Peter Heseltine

Personal information
- Full name: Peter Anthony William Heseltine
- Born: 5 April 1965 (age 61) Barnsley, Yorkshire, England
- Batting: Right-handed
- Bowling: Right-arm off break
- Relations: Phillip Heseltine (brother)

Domestic team information
- 1991: Durham
- 1987–1988: Sussex

Career statistics
| Competition | First-class | List A |
| Matches | 20 | 4 |
| Runs scored | 186 | 11 |
| Batting average | 10.94 | – |
| 100s/50s | –/– | –/– |
| Top score | 26 | 6* |
| Balls bowled | 2,066 | 132 |
| Wickets | 22 | 5 |
| Bowling average | 48.59 | 18.20 |
| 5 wickets in innings | – | – |
| 10 wickets in match | – | – |
| Best bowling | 3/33 | 2/12 |
| Catches/stumpings | 3/– | 1/– |
- Source: Cricinfo, 1 January 2012

= Peter Heseltine =

English cricketer

Peter Anthony William Heseltine (born 5 April 1965) is a former English cricketer. Heseltine was a right-handed batsman who bowled right-arm off break.

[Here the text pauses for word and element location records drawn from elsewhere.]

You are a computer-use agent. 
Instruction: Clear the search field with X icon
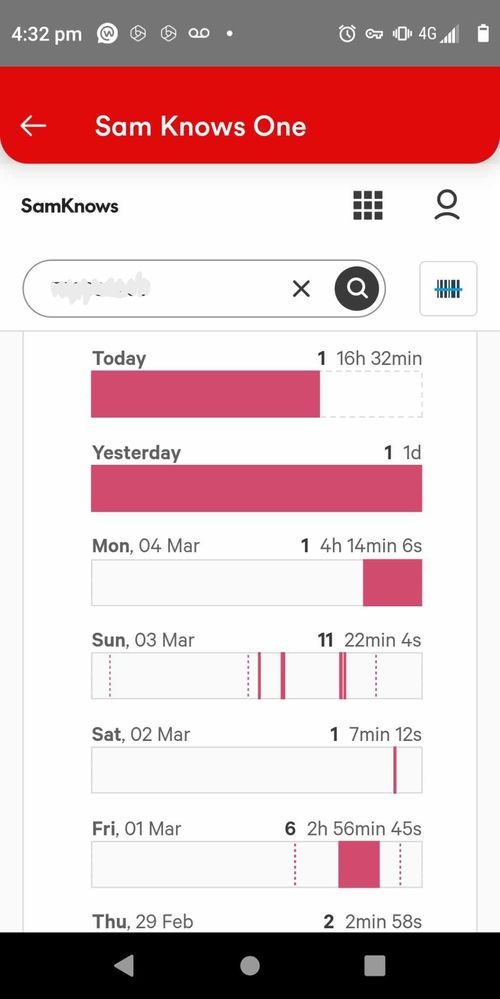(x=301, y=289)
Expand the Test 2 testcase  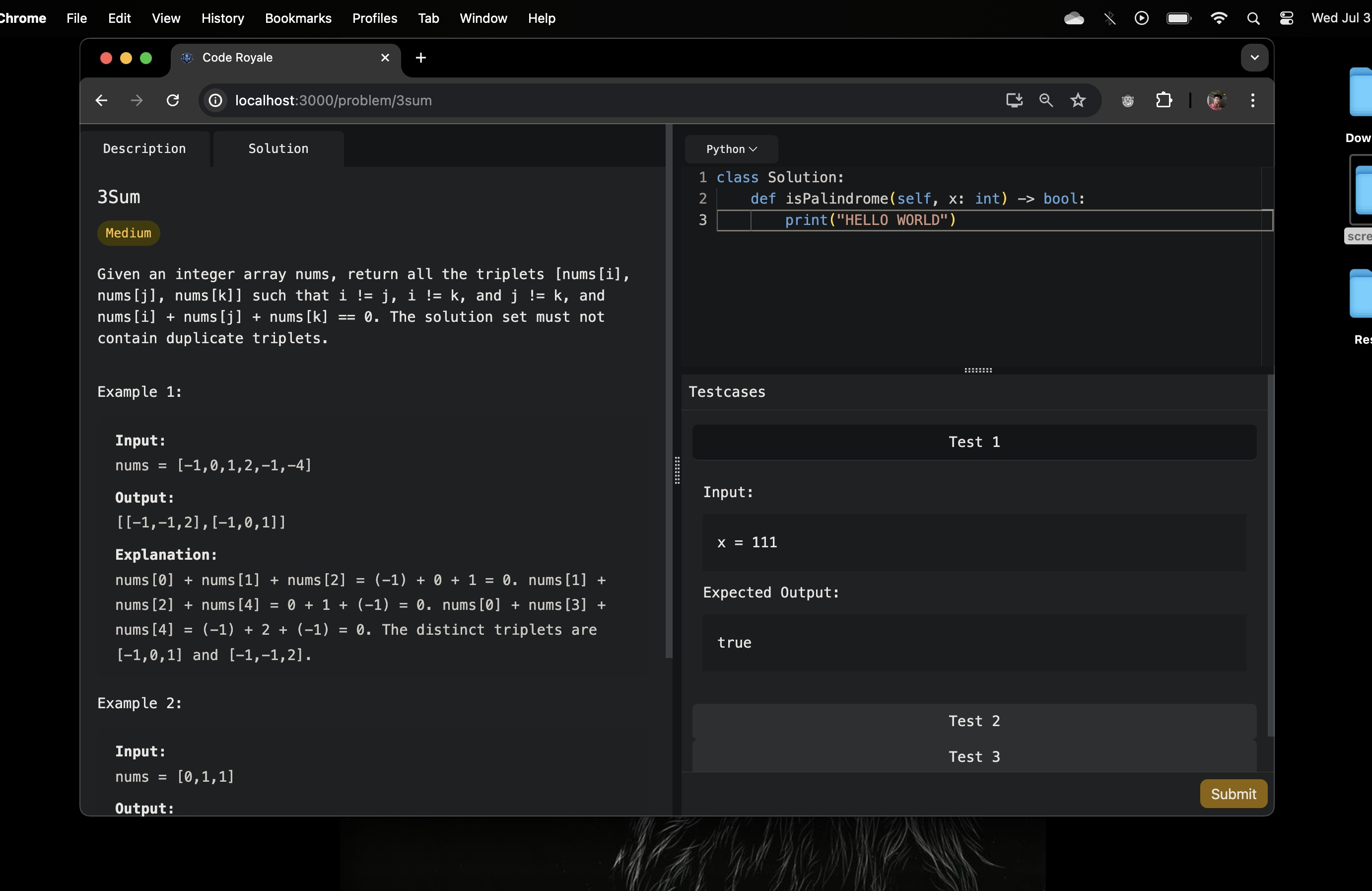[974, 721]
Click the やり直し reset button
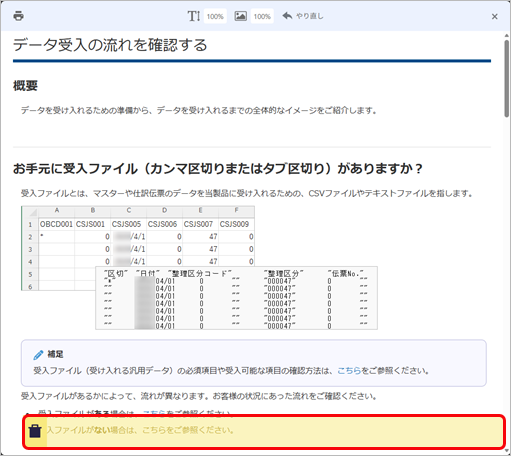The height and width of the screenshot is (456, 511). pyautogui.click(x=303, y=16)
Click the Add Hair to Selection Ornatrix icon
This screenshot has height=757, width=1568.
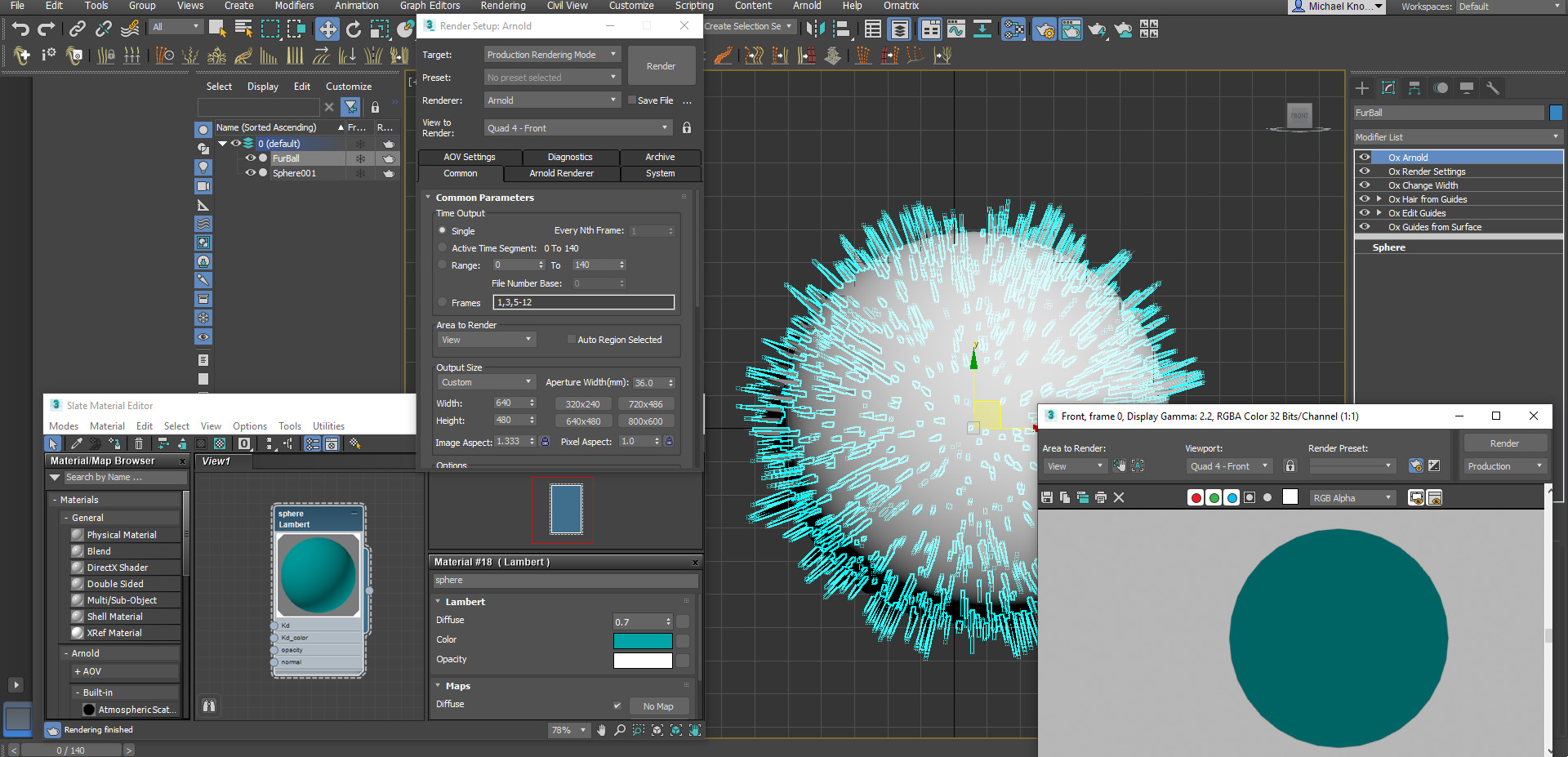(22, 56)
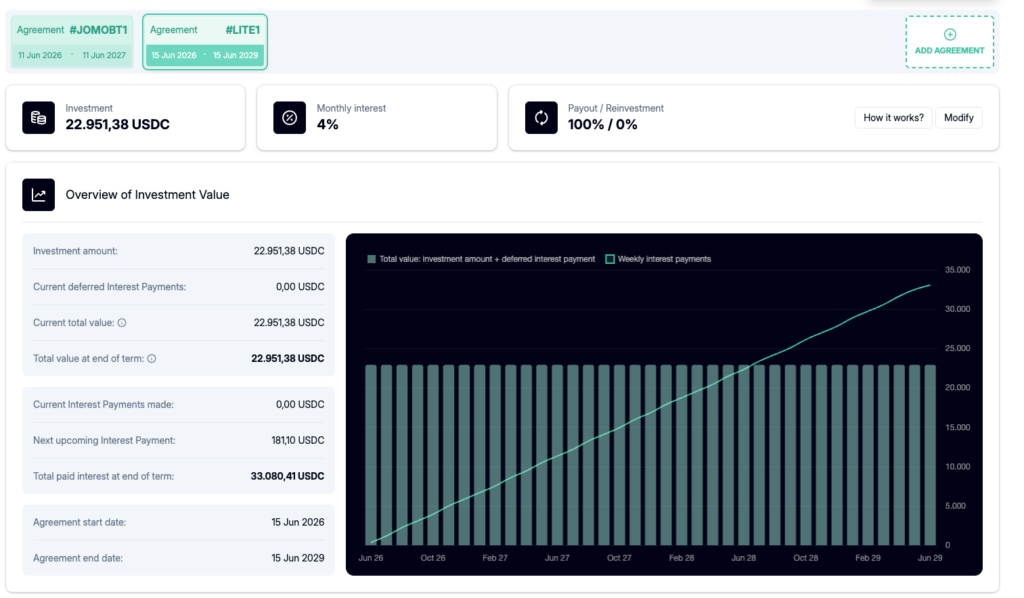Toggle the Weekly interest payments legend
This screenshot has width=1024, height=598.
pyautogui.click(x=658, y=259)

He was born at Barnsley, Yorkshire.

Heseltine made his first-class debut for Sussex against the touring Pakistanis in 1987. He made nineteen further first-class appearances for the county, the last of which came against Surrey in the 1988 County Championship. In his twenty first-class appearances, he took 22 wickets at an average of 48.59, with best figures of 3/33. With the bat, he scored a total of 186 runs at a batting average of 10.94, with a high score of 26. He made three List A appearances for Sussex during the course of the 1987 season, twice against Surrey and once against Northamptonshire. He took four wickets in his three List A matches for the county, which came at an average of 13.50, with best figures of 2/12. He left Sussex at the end of the 1988 season.

He later joined Durham in 1991, playing a single List A match against Glamorgan in the NatWest Trophy, in which he took the wicket of Ravi Shastri, to finish with figures of 1/37 from 12 overs in Glamorgan's total of 345/2. In Durham's innings of 305/9, he ended the innings unbeaten on 5 runs, with Glamorgan winning by 40 runs. He also played a single Minor Counties Championship match that season against Staffordshire. Durham gained first-class status and were admitted to the County Championship for the 1992 season, though Heseltine wasn't retained by Durham.

His brother, Phillip, has also played first-class cricket.